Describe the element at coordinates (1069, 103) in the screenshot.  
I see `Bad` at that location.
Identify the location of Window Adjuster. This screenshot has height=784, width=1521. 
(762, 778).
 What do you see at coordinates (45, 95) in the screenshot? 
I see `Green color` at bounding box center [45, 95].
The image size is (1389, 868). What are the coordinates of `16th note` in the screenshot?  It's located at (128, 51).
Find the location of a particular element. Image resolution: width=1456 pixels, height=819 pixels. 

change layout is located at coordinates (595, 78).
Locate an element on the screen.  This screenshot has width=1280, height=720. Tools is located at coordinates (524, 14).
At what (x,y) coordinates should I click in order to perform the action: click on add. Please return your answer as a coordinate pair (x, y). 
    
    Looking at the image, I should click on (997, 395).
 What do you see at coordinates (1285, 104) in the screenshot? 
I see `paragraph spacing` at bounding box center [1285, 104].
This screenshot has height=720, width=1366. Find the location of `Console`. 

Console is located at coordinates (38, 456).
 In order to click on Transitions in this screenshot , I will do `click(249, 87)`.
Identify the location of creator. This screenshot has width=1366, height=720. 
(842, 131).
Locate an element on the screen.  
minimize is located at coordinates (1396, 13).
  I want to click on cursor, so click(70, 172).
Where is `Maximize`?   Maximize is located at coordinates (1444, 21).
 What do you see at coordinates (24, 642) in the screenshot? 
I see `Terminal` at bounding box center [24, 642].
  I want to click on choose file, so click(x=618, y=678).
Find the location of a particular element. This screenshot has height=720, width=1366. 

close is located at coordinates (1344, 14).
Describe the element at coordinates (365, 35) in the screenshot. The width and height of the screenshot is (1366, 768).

* * * * *

Indica cuántas líneas del listado contienen la palabra "particular", teniendo en cuenta mayúsculas y minúsculas. Responde solo con el número.

#### RESULTADO DEL EJERCICIO:
2